THE PROBLEM: Could you write out, exactly and with no pictures, every line from the one containing "Toggle dark mode with the moon icon" through the last line of the entries?

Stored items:
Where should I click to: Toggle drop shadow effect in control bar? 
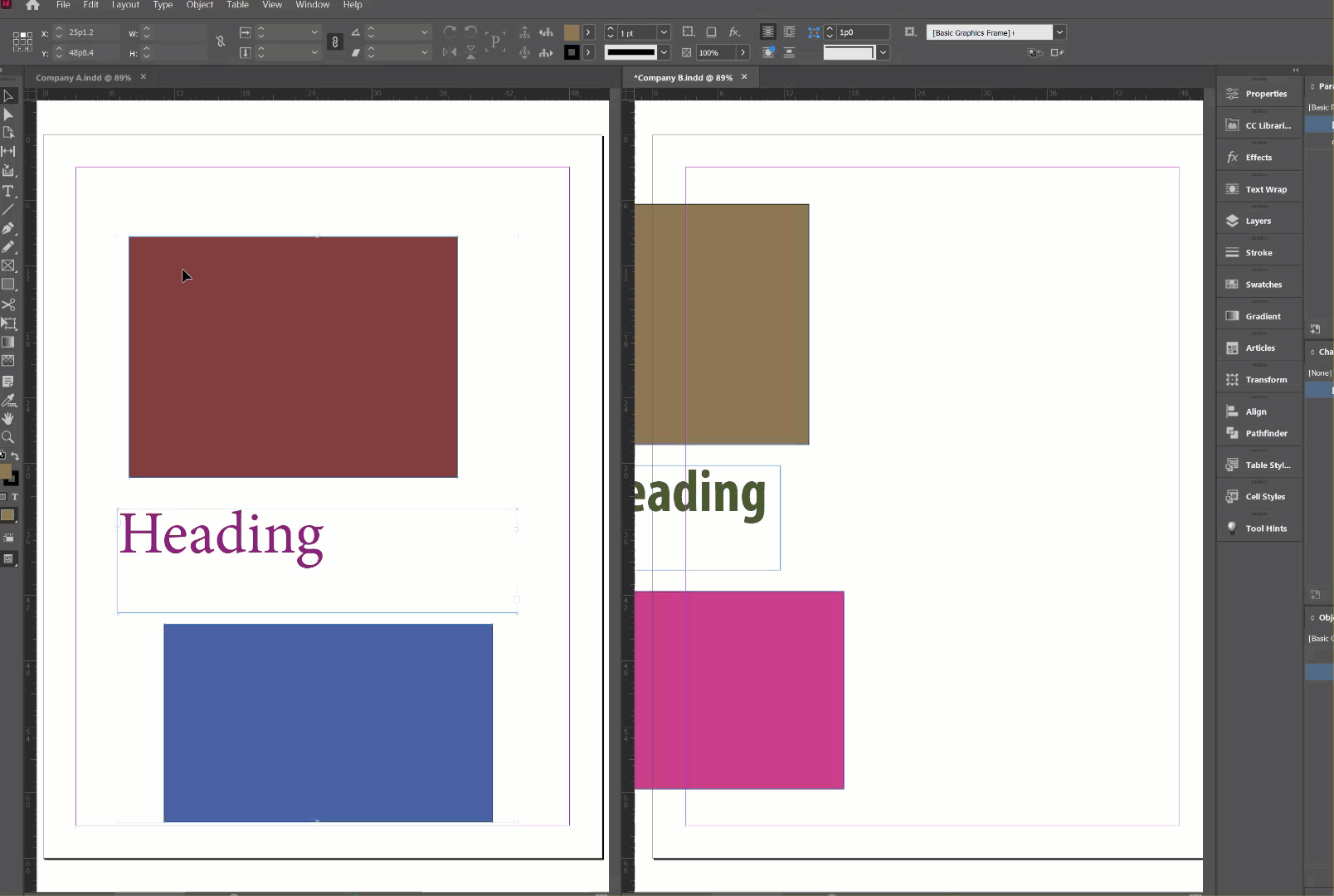click(711, 32)

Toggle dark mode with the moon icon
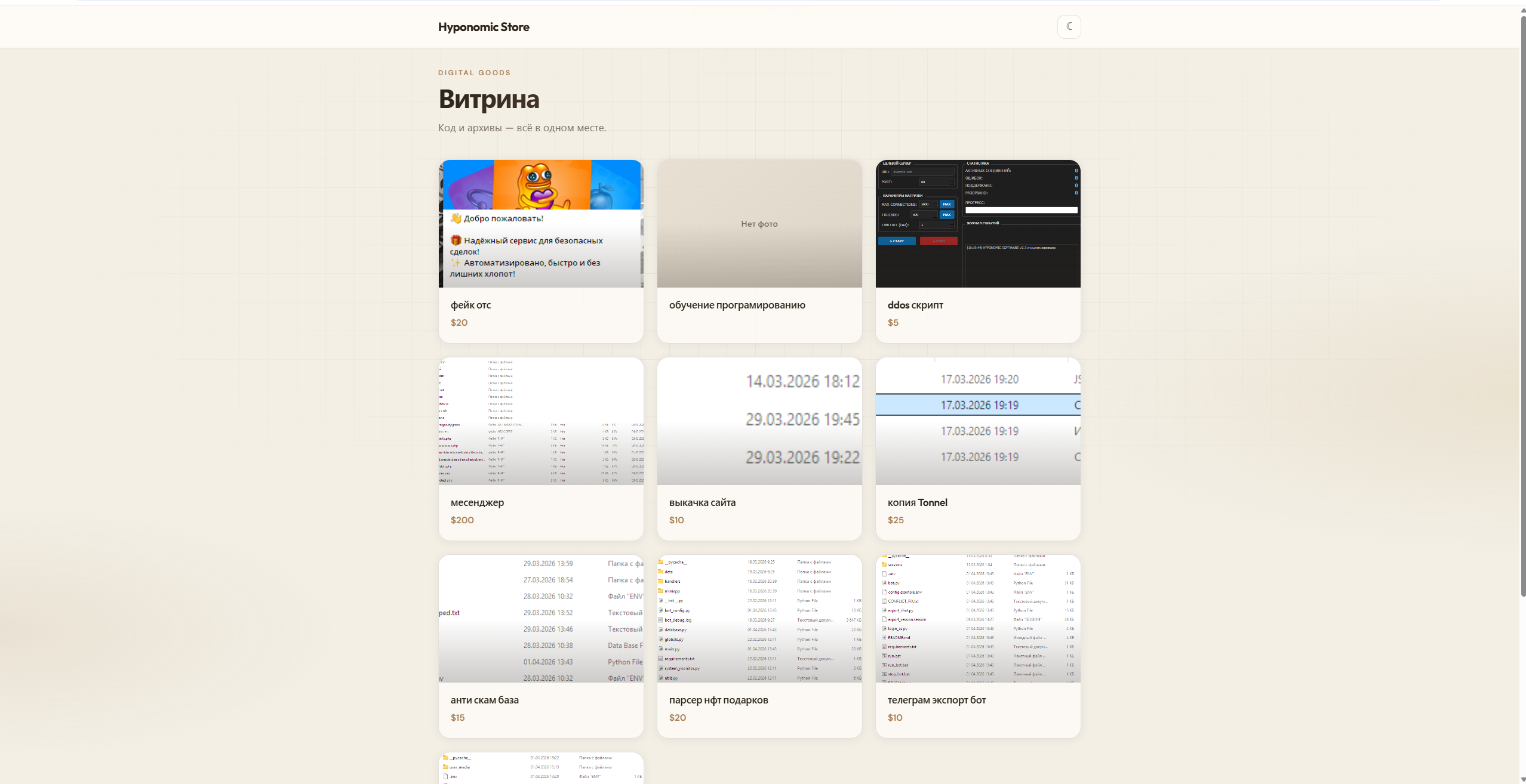click(x=1069, y=27)
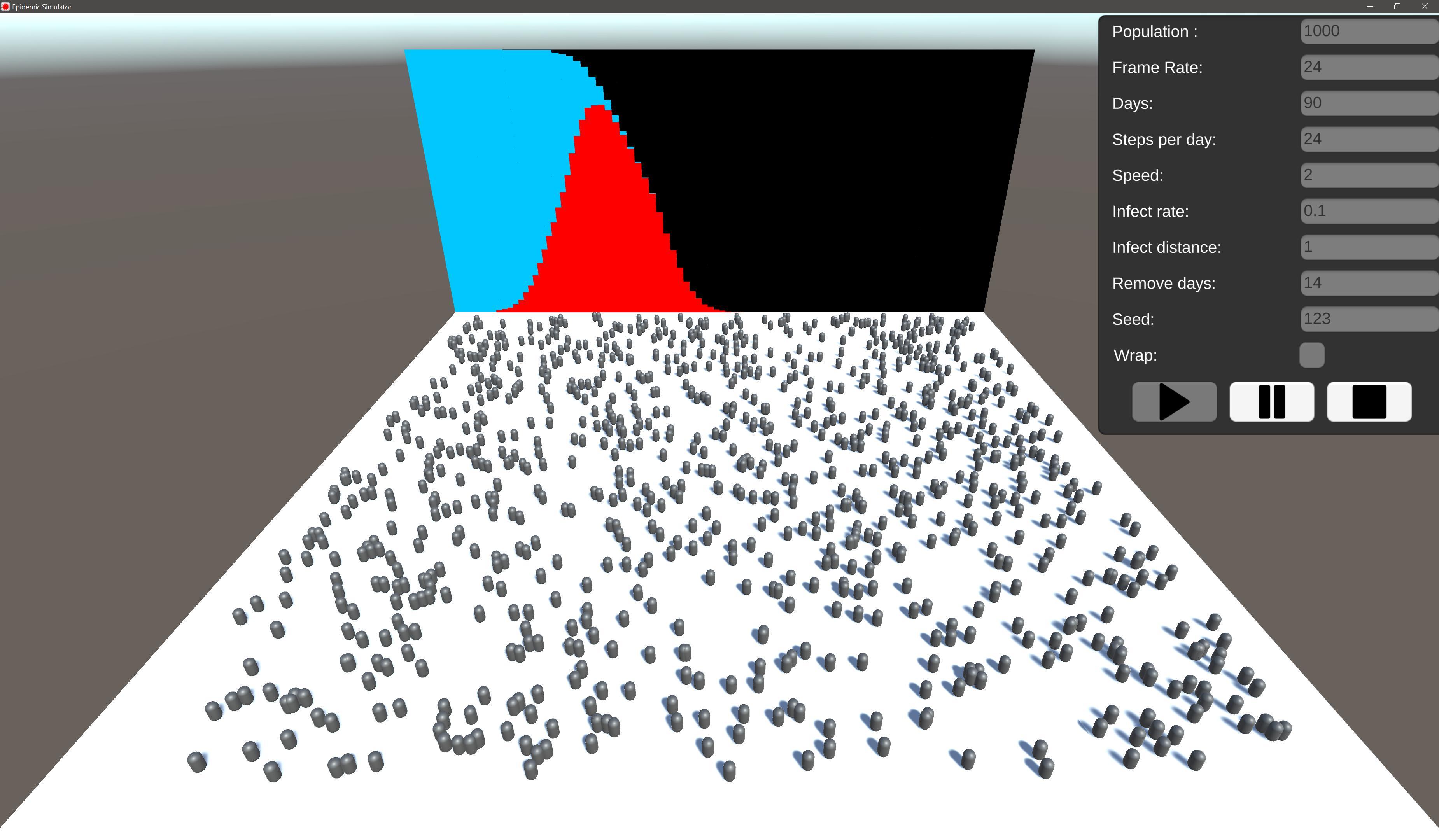Minimize the Epidemic Simulator window
Viewport: 1439px width, 840px height.
click(x=1370, y=6)
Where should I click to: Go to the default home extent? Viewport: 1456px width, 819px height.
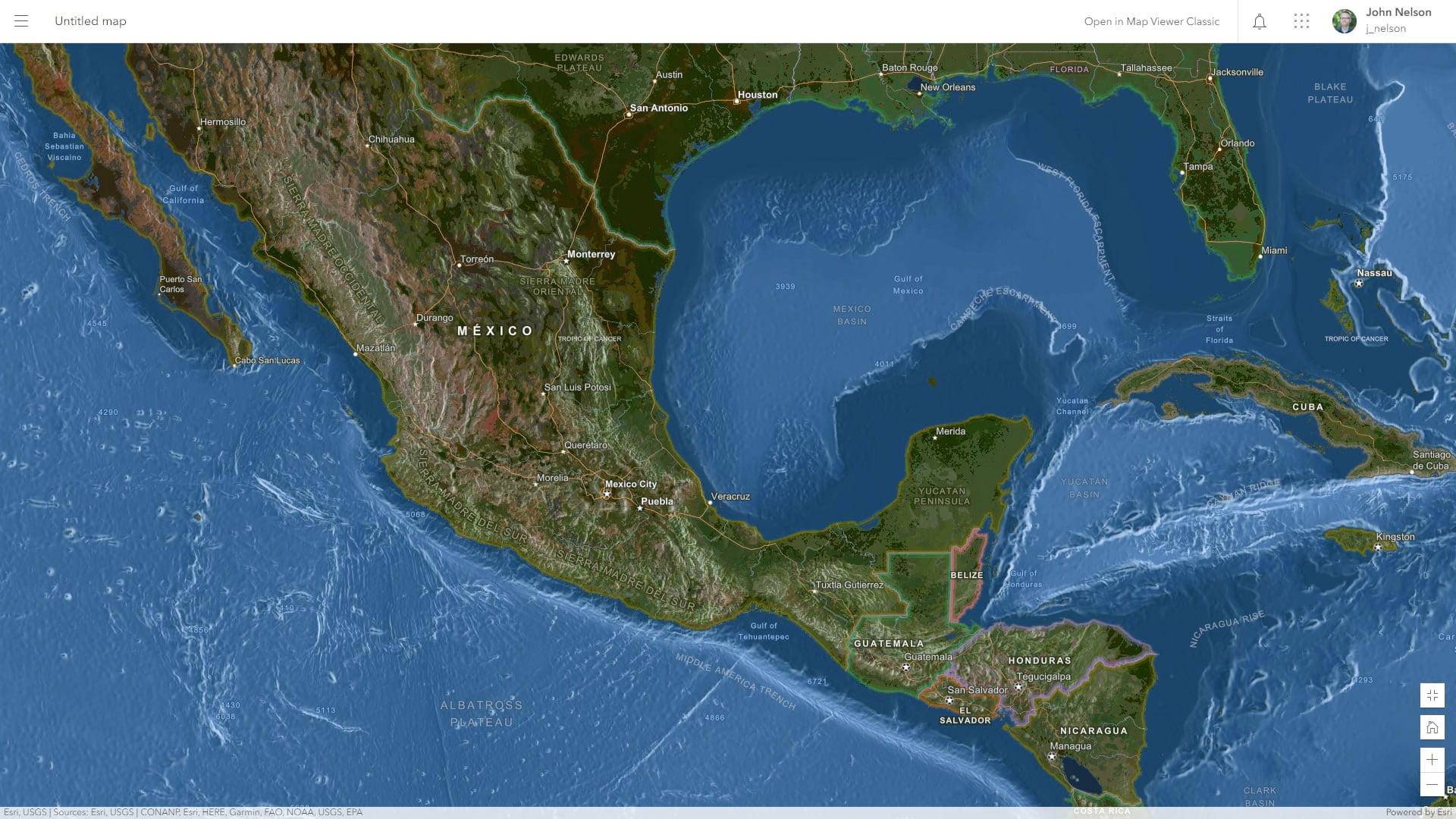tap(1432, 727)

YOUR RESPONSE:
Toggle dark mode with the moon icon
click(x=1069, y=27)
Minimize the Epidemic Simulator window
Viewport: 1439px width, 840px height.
click(x=1370, y=6)
Where should I click to: Go to the default home extent? Viewport: 1456px width, 819px height.
tap(1432, 727)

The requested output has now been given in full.